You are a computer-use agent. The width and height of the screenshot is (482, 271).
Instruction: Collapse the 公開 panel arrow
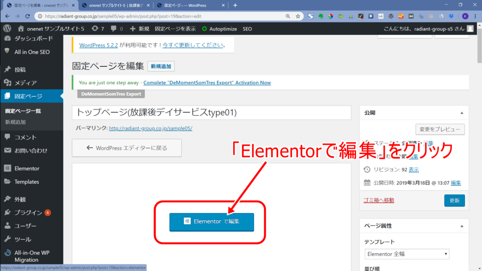tap(462, 113)
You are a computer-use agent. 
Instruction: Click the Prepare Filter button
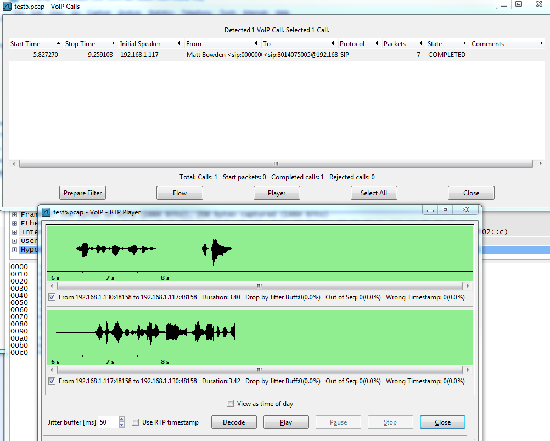pyautogui.click(x=82, y=193)
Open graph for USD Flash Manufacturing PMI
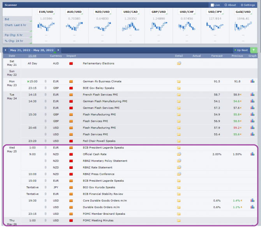This screenshot has height=228, width=261. pos(252,128)
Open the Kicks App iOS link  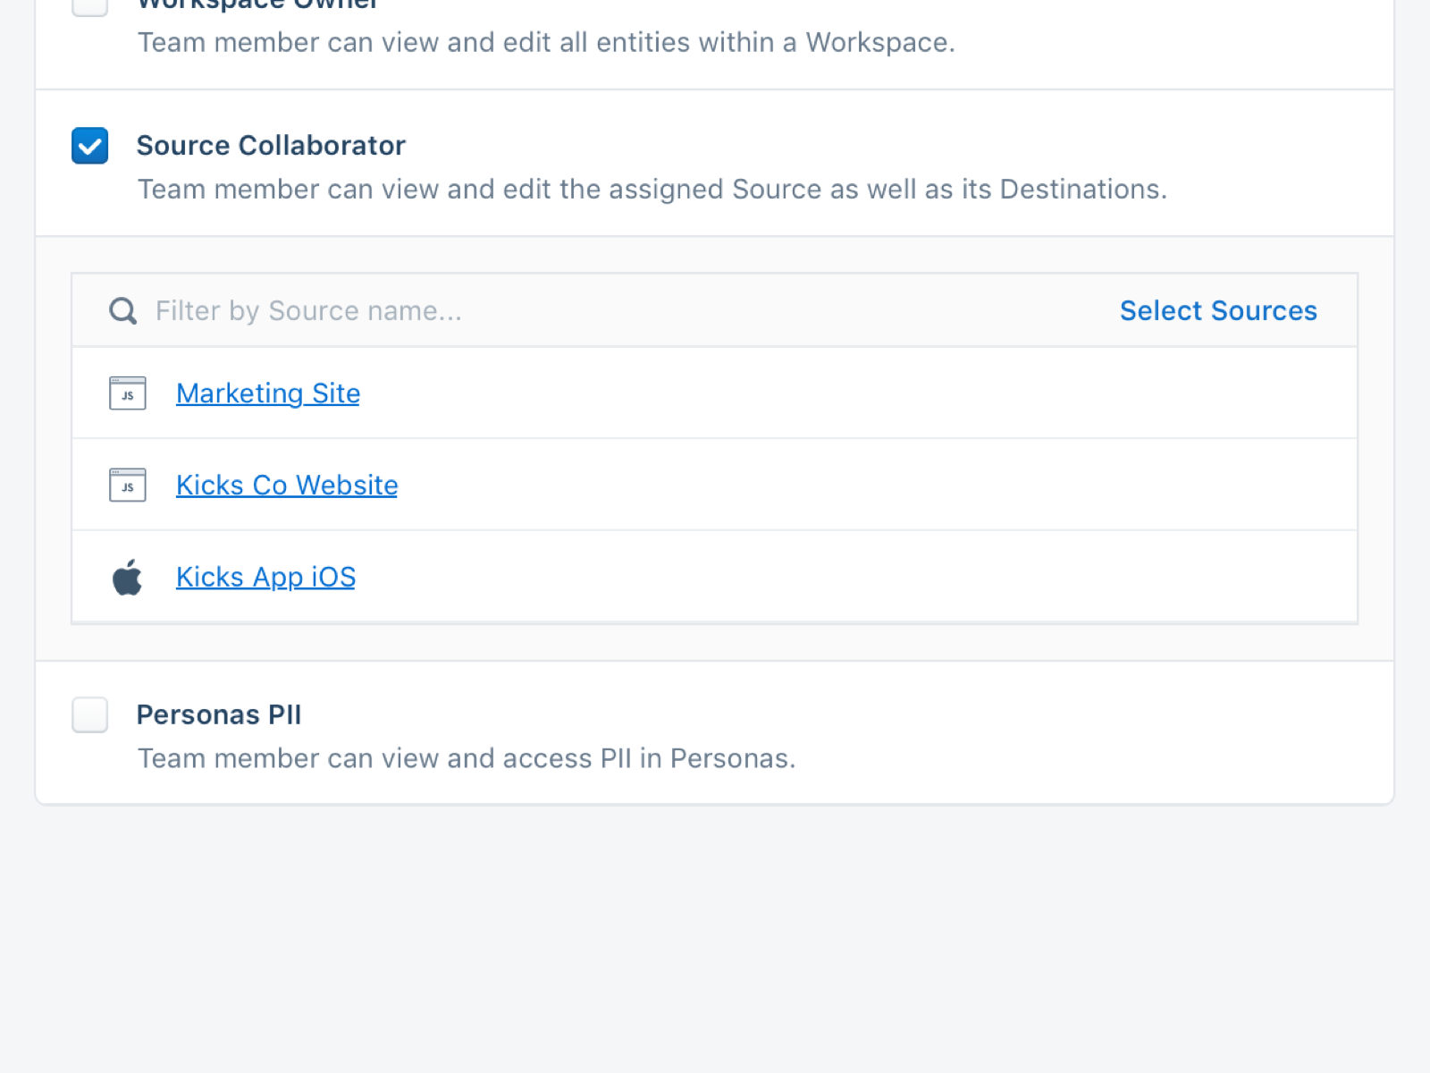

########################################

[What you should do]:
Looking at the records above, work out how many lines hold "agent" and write only that number.

[Completed task]:
2